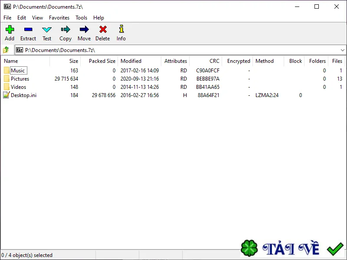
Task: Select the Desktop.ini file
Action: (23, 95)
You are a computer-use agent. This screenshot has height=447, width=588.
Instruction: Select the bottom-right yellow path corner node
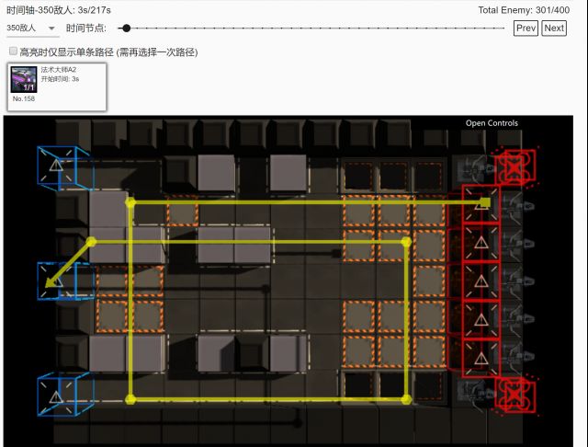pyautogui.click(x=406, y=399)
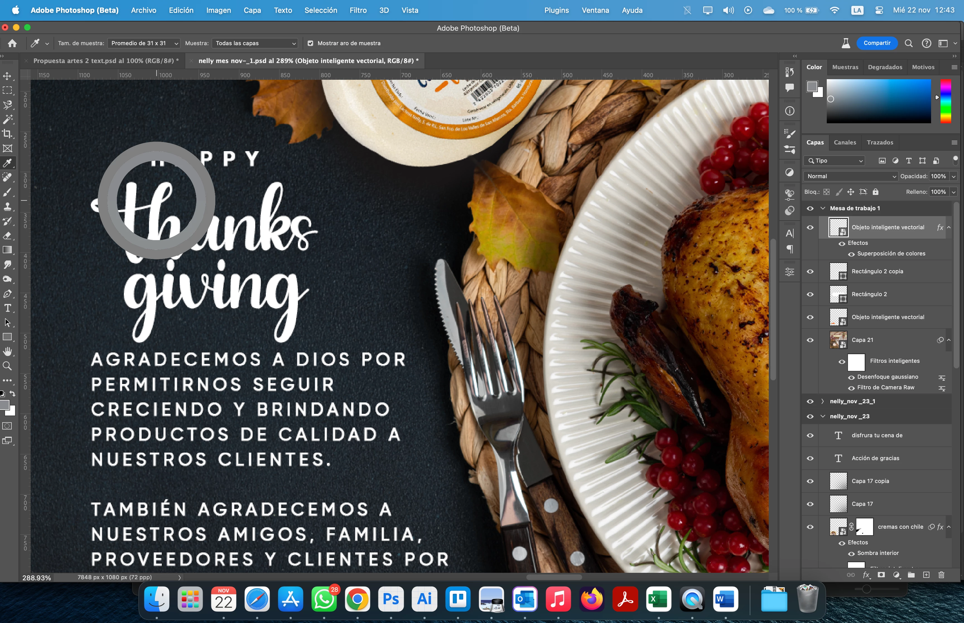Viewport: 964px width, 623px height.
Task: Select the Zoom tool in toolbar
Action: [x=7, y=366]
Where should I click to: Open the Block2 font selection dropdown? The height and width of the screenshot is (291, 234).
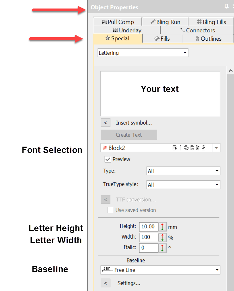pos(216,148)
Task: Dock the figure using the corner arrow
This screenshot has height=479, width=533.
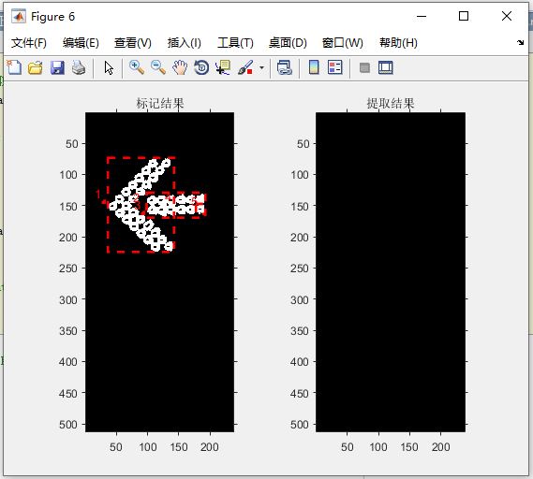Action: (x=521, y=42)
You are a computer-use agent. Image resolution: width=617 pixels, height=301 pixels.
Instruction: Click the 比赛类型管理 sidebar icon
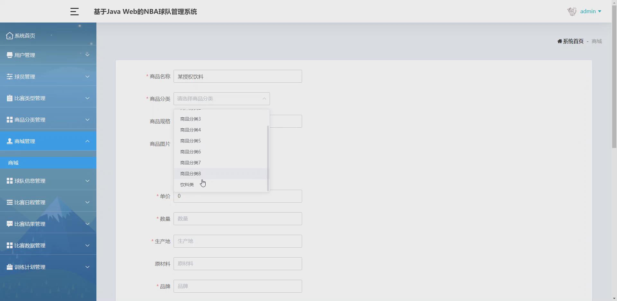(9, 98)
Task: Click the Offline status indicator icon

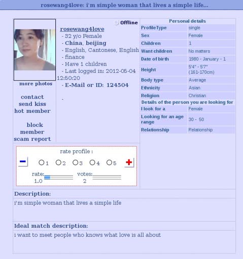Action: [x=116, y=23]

————

> [Problem]
Copy out every one of the records above word for word, leaving out the pictures.

> [Response to this task]
Task: Select the Desktop.ini file
Action: (23, 95)
You are a computer-use agent. This screenshot has height=447, width=588.
Instruction: Select the bottom-right yellow path corner node
pyautogui.click(x=406, y=399)
Viewport: 964px width, 623px height.
Task: Select the Zoom tool in toolbar
Action: [x=7, y=366]
Where should I click to: Open the Block2 font selection dropdown? The height and width of the screenshot is (291, 234).
pos(216,148)
Task: Dock the figure using the corner arrow
This screenshot has height=479, width=533.
Action: (x=521, y=42)
You are a computer-use agent. Image resolution: width=617 pixels, height=301 pixels.
Instruction: Click the 比赛类型管理 sidebar icon
(9, 98)
Task: Click the Offline status indicator icon

Action: [x=116, y=23]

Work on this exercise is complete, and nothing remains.